To identify serum metabolomic changes in patients with ACLF with different prognoses to support clinical prediction of outcomes and treatment decisions.

METHODS

This non-interventional, observational case-control study enrolled 58 patients with ACLF. Fasting venous blood samples were analyzed using targeted metabolomics. Univariate and multivariate statistical analyses identified differential metabolites among 18 amino acids, 11 fatty acids, 5 gut microbiota-related metabolites, and 4 bile acid metabolites. Binary logistic regression identified independent mortality risk factors, visualized via forest plots and receiver operating characteristic curves.

RESULTS

Significant differences (P < 0.05) were observed between the death and survival groups in baseline age, model for end-stage liver disease score, model for end-stage liver disease with sodium, neutrophil-to-lymphocyte ratio (NLR), total bilirubin, serum creatinine, blood urea nitrogen, and platelet count. Metabolites, including L-carnitine, creatinine, alanine, arginine (Arg), proline, choline, and oleic acid, also showed statistically significant differences between the groups. Multivariate analysis identified age, NLR, and Arg as independent risk factors for 90-day mortality in patients with ACLF. The predictive model, age-NLR-Arg = -15.481 + 0.135 × age + 0.156 × NLR + 0.203 × Arg, with a cutoff of 0.759, achieved an area under the receiver operating characteristic curve of 0.945 with sensitivity of 84.0% and specificity of 87.9%.

CONCLUSION

The age-NLR-Arg model demonstrates a strong predictive value for 90-day mortality risk in patients with ACLF.

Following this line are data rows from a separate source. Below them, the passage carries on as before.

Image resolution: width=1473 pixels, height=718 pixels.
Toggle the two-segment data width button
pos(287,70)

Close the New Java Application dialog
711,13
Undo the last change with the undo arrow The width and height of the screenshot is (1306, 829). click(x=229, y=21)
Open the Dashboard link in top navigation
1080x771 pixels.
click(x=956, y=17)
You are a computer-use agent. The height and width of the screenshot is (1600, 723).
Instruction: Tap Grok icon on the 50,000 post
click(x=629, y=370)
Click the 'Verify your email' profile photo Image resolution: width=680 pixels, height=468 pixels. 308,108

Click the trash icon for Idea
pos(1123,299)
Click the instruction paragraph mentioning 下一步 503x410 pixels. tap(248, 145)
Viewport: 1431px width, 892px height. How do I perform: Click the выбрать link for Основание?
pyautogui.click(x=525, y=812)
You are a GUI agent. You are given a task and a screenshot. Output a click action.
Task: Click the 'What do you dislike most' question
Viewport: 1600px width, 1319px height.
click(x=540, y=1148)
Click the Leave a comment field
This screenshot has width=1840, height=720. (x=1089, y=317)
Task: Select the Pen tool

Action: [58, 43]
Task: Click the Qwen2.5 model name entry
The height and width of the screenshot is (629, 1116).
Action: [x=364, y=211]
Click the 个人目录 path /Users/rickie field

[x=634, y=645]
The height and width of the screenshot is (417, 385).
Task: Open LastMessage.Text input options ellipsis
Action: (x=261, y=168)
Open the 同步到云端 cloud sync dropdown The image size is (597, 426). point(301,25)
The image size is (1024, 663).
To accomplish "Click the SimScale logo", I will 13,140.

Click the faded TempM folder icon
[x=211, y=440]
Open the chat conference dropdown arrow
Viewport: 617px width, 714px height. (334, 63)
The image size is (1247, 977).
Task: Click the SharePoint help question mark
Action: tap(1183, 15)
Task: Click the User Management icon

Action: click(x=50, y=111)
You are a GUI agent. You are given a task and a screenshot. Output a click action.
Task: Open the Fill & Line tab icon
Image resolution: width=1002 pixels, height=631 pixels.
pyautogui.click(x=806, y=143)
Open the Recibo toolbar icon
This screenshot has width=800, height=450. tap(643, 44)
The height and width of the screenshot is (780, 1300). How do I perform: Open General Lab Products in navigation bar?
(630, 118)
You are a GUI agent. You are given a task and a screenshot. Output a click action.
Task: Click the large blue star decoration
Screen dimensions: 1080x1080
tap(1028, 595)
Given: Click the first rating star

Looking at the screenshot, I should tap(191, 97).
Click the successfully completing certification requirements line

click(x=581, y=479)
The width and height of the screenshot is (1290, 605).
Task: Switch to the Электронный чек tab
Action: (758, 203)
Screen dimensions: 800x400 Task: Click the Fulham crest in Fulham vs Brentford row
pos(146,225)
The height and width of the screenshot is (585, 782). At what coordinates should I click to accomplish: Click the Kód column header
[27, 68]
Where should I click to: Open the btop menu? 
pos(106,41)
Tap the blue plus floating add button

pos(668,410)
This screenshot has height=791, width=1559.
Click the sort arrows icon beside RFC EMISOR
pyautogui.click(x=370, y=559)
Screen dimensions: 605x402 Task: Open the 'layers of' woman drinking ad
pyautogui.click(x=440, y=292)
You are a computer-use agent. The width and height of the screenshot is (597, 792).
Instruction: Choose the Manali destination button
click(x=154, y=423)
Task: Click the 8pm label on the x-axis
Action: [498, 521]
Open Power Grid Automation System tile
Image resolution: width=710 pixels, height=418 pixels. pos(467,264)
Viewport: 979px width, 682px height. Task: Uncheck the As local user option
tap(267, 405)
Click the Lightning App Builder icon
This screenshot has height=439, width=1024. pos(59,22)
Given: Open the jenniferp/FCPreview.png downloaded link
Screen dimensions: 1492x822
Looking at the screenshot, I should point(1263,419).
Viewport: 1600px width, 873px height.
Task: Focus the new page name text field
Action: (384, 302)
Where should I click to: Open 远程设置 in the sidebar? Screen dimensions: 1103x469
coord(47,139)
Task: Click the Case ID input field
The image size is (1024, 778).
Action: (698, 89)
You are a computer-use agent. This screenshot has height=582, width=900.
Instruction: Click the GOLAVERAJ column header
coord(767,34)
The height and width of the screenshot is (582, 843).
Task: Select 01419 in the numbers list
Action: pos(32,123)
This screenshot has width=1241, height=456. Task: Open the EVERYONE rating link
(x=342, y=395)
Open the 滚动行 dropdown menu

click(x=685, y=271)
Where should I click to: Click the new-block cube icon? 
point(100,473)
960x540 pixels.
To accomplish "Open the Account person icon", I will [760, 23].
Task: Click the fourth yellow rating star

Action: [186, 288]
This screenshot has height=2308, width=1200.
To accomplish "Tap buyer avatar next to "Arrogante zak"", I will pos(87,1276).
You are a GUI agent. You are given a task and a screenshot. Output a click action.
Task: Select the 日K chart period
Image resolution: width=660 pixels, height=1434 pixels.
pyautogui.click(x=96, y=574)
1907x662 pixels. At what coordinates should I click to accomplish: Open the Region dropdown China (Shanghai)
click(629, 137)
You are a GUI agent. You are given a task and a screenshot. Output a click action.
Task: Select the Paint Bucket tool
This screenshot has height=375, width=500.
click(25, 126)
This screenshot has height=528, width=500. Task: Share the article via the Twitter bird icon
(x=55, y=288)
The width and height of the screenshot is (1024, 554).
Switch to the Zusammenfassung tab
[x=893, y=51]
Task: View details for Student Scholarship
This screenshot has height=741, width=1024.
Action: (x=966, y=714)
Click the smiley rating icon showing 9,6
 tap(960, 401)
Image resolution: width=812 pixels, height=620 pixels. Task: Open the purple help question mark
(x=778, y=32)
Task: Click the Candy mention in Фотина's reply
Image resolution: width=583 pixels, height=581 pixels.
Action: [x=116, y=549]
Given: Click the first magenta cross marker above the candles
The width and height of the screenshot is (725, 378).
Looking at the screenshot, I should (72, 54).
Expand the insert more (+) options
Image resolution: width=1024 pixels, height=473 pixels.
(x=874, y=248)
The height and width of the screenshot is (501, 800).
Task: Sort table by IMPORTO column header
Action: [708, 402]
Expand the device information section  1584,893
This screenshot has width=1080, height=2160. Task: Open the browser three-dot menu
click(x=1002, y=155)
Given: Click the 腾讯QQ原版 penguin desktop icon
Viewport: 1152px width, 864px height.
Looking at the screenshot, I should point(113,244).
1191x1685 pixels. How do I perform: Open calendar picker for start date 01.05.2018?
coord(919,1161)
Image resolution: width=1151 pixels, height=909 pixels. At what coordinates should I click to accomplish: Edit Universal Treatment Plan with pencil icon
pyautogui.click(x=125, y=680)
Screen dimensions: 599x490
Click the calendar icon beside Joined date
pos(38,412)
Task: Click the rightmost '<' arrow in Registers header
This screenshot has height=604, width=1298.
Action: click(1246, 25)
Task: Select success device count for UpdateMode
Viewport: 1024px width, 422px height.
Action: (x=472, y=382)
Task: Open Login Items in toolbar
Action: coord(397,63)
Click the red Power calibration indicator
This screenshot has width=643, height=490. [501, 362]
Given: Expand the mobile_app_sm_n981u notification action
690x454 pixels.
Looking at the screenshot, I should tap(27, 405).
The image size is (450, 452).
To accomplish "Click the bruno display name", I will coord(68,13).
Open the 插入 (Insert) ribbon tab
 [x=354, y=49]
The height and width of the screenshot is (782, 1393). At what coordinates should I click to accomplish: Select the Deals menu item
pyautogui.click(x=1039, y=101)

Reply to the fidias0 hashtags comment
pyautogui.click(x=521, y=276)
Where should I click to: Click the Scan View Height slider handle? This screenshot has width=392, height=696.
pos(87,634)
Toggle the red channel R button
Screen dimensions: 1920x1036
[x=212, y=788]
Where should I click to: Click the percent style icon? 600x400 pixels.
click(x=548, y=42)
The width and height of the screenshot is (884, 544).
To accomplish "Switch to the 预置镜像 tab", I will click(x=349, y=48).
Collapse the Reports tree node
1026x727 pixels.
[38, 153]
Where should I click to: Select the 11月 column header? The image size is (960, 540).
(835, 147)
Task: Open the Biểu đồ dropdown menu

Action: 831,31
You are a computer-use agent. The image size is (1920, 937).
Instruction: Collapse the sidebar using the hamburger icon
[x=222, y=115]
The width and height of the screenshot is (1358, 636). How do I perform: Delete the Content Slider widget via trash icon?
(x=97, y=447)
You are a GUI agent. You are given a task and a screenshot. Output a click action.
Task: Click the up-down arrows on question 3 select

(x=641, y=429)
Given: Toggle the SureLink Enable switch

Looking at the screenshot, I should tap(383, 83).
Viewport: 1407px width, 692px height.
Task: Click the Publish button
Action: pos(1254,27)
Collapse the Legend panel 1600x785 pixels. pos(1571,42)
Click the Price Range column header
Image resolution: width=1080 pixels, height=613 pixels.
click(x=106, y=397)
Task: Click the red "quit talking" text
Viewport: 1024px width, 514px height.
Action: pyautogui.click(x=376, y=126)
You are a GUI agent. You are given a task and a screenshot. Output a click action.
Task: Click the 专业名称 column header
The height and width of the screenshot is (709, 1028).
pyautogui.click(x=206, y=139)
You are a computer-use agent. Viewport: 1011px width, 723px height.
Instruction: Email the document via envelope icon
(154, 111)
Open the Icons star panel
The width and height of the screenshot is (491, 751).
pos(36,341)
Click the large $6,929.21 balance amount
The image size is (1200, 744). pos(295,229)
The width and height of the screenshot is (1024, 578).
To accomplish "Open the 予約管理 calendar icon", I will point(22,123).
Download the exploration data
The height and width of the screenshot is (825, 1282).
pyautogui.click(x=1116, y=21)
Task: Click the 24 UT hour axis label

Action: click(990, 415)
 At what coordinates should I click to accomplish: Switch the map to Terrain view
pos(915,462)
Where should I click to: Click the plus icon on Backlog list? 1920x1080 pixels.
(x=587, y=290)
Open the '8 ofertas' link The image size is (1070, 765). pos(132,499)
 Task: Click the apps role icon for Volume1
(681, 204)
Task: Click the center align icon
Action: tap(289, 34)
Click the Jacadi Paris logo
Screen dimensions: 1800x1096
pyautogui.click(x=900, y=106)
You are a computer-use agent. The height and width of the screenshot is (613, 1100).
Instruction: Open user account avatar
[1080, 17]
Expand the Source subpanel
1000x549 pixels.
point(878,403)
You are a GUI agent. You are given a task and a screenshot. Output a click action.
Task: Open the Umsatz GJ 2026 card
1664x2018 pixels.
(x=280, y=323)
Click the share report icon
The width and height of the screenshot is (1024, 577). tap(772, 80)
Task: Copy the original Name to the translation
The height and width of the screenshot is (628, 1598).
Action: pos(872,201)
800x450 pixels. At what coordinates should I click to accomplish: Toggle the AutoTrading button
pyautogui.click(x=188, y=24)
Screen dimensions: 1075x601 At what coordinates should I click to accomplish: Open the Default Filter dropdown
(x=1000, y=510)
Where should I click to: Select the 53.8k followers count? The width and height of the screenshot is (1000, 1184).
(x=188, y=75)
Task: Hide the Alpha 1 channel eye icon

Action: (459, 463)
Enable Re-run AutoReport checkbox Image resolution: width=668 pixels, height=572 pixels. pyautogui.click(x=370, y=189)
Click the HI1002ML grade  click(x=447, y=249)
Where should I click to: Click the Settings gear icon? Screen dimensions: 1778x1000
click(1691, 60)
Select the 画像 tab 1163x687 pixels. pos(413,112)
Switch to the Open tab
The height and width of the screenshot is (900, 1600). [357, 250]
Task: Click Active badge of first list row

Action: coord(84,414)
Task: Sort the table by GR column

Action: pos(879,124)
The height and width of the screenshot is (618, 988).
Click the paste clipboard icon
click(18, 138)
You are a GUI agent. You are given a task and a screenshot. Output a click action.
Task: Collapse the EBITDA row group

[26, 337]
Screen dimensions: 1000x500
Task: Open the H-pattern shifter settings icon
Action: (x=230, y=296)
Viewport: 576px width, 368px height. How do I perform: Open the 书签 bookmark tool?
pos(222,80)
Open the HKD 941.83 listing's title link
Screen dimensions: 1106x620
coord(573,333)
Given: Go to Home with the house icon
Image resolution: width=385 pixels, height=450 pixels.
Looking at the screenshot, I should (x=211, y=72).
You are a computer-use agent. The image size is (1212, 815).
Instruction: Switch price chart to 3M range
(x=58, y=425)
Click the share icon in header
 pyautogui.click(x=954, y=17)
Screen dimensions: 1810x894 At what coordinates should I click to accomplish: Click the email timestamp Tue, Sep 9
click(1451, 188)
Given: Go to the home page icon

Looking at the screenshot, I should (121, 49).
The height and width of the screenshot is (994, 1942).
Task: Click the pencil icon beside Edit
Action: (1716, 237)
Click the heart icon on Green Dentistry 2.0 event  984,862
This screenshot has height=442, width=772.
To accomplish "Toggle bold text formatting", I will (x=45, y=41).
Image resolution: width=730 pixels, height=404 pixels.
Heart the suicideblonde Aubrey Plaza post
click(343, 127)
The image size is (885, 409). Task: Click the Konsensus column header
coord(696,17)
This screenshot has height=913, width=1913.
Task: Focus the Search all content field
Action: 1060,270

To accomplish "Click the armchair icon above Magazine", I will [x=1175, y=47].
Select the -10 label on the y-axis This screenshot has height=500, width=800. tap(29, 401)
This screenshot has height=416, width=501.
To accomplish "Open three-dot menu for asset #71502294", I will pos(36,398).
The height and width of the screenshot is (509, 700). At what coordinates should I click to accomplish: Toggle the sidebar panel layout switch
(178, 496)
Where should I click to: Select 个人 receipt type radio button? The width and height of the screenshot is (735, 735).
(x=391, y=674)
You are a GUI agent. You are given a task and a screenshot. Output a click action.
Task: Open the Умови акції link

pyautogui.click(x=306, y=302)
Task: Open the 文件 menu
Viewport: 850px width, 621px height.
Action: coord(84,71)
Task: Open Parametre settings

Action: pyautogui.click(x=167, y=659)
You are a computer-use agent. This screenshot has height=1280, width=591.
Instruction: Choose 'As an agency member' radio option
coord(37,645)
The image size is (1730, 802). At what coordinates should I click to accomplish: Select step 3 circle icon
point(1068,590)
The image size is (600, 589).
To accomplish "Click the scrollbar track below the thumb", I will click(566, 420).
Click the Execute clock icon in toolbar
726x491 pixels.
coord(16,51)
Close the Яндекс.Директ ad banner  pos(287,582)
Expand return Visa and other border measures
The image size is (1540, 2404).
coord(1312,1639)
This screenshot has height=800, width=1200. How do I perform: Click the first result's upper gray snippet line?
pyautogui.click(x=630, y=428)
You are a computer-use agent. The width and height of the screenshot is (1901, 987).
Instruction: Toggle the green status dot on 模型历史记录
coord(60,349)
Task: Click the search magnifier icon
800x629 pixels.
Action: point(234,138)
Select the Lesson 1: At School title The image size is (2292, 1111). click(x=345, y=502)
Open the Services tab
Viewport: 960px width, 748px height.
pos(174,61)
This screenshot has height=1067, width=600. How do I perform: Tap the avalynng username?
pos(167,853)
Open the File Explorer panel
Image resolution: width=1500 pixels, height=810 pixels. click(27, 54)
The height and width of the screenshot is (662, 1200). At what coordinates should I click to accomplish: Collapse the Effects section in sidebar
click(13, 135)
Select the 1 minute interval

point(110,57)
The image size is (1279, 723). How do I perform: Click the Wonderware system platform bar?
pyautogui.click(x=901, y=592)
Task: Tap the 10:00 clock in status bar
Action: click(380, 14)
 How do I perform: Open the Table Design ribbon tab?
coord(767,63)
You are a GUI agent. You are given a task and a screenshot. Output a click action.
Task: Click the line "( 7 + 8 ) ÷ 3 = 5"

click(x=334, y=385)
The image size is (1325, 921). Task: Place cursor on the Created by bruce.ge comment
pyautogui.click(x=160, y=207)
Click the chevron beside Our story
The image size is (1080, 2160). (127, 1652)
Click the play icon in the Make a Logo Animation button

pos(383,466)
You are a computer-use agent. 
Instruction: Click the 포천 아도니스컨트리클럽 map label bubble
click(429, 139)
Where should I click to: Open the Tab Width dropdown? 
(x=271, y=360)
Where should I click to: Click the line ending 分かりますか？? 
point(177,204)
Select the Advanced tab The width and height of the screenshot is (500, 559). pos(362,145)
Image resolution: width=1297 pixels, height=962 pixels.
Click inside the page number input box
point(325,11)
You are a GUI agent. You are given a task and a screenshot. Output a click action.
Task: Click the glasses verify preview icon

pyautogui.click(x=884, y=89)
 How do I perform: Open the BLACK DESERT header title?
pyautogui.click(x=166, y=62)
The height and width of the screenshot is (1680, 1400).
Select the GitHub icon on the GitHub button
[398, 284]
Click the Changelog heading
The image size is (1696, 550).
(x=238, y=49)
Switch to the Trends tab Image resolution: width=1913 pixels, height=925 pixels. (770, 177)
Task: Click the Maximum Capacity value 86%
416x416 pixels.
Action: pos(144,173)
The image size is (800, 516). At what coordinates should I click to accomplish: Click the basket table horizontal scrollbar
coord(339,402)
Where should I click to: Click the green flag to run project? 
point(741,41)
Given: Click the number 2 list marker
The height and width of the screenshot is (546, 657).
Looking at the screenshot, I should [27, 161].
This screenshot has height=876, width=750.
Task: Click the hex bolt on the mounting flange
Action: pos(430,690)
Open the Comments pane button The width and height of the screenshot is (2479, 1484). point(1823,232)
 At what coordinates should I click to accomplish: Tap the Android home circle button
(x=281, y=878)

Keywords: Acute-on-chronic liver failure; Metabolomics; Artificial liver blood purification system; Modeling; Prognosis

Core Tip: Acute-on-chronic liver failure (ACLF) is a rapidly progressing condition with high mortality and limited treatment options. Traditional prognostic models fail to capture its dynamic metabolic disturbances. This study identifies seven key metabolites linked to 90-day ACLF prognosis, with Arginine as an independent risk factor. Age- neutrophil-to-lymphocyte ratio-arginine model expressed perfect predictive efficiency for 90-day prognosis of patients with ACLF. In addition, artificial liver blood purification system treatment modulated alanine and L-carnitine, reducing inflammation and promoting liver regeneration. These findings highlight the potential of metabolomics to enhance ACLF prognosis, offering a more precise approach for clinical assessment and management.